(Pixel coordinate grounding data)
--- --- ---

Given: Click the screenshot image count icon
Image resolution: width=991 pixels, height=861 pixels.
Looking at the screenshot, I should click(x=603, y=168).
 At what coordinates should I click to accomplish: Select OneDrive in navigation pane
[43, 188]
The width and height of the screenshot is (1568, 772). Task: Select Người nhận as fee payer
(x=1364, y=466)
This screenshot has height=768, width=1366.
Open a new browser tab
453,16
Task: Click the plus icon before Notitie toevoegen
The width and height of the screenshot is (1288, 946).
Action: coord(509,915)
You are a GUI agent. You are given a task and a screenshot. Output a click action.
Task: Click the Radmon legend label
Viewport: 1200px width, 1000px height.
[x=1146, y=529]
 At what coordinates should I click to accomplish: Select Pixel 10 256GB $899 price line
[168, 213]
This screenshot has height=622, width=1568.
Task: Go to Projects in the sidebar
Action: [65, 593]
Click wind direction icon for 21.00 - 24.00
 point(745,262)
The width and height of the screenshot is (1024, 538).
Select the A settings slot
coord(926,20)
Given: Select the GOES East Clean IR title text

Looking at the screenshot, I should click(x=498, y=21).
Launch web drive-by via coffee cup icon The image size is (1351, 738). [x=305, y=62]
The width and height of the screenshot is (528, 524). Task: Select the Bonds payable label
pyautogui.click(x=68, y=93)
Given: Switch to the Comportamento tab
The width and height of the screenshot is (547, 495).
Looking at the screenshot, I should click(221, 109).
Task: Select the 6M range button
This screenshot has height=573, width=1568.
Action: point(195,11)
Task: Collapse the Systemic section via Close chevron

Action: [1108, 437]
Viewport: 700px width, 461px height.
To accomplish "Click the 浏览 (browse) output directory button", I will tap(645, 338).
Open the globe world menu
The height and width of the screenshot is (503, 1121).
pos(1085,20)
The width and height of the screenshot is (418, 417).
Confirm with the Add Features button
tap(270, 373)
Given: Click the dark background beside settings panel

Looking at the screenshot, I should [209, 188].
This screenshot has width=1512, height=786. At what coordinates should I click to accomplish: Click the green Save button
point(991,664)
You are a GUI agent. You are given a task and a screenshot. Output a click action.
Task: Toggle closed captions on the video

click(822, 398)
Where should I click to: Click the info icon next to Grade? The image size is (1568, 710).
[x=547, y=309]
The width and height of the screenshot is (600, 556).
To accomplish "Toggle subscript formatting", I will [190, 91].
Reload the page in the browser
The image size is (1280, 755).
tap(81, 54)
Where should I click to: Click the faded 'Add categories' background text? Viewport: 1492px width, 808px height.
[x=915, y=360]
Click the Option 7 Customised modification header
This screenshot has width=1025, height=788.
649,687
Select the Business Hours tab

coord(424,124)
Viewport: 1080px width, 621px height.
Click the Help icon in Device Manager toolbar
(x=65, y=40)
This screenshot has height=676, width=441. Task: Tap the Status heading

--- --- ---

**EXERCISE DETAILS**.
The data above is to be given again, with every line exact.

**RESPONSE FOR THIS EXERCISE**.
Given: Click the screenshot image count icon
Image resolution: width=991 pixels, height=861 pixels.
Looking at the screenshot, I should click(x=603, y=168).
 At what coordinates should I click to accomplish: Select OneDrive in navigation pane
[43, 188]
The width and height of the screenshot is (1568, 772). Task: Select Người nhận as fee payer
(x=1364, y=466)
This screenshot has height=768, width=1366.
Open a new browser tab
453,16
Task: Click the plus icon before Notitie toevoegen
The width and height of the screenshot is (1288, 946).
Action: coord(509,915)
You are a GUI agent. You are given a task and a screenshot. Output a click action.
Task: Click the Radmon legend label
Viewport: 1200px width, 1000px height.
[x=1146, y=529]
 At what coordinates should I click to accomplish: Select Pixel 10 256GB $899 price line
[168, 213]
This screenshot has height=622, width=1568.
Task: Go to Projects in the sidebar
Action: [65, 593]
Click wind direction icon for 21.00 - 24.00
 point(745,262)
The width and height of the screenshot is (1024, 538).
Select the A settings slot
coord(926,20)
Given: Select the GOES East Clean IR title text

Looking at the screenshot, I should click(x=498, y=21).
Launch web drive-by via coffee cup icon The image size is (1351, 738). [x=305, y=62]
The width and height of the screenshot is (528, 524). Task: Select the Bonds payable label
pyautogui.click(x=68, y=93)
Given: Switch to the Comportamento tab
The width and height of the screenshot is (547, 495).
Looking at the screenshot, I should click(221, 109).
Task: Select the 6M range button
This screenshot has height=573, width=1568.
Action: point(195,11)
Task: Collapse the Systemic section via Close chevron

Action: [1108, 437]
Viewport: 700px width, 461px height.
To accomplish "Click the 浏览 (browse) output directory button", I will tap(645, 338).
Open the globe world menu
The height and width of the screenshot is (503, 1121).
pos(1085,20)
The width and height of the screenshot is (418, 417).
Confirm with the Add Features button
tap(270, 373)
Given: Click the dark background beside settings panel

Looking at the screenshot, I should [209, 188].
This screenshot has width=1512, height=786. At what coordinates should I click to accomplish: Click the green Save button
point(991,664)
You are a GUI agent. You are given a task and a screenshot. Output a click action.
Task: Toggle closed captions on the video

click(822, 398)
Where should I click to: Click the info icon next to Grade? The image size is (1568, 710).
[x=547, y=309]
The width and height of the screenshot is (600, 556).
To accomplish "Toggle subscript formatting", I will [190, 91].
Reload the page in the browser
The image size is (1280, 755).
tap(81, 54)
Where should I click to: Click the faded 'Add categories' background text? Viewport: 1492px width, 808px height.
[x=915, y=360]
Click the Option 7 Customised modification header
This screenshot has width=1025, height=788.
649,687
Select the Business Hours tab

coord(424,124)
Viewport: 1080px width, 621px height.
Click the Help icon in Device Manager toolbar
(x=65, y=40)
This screenshot has height=676, width=441. Task: Tap the Status heading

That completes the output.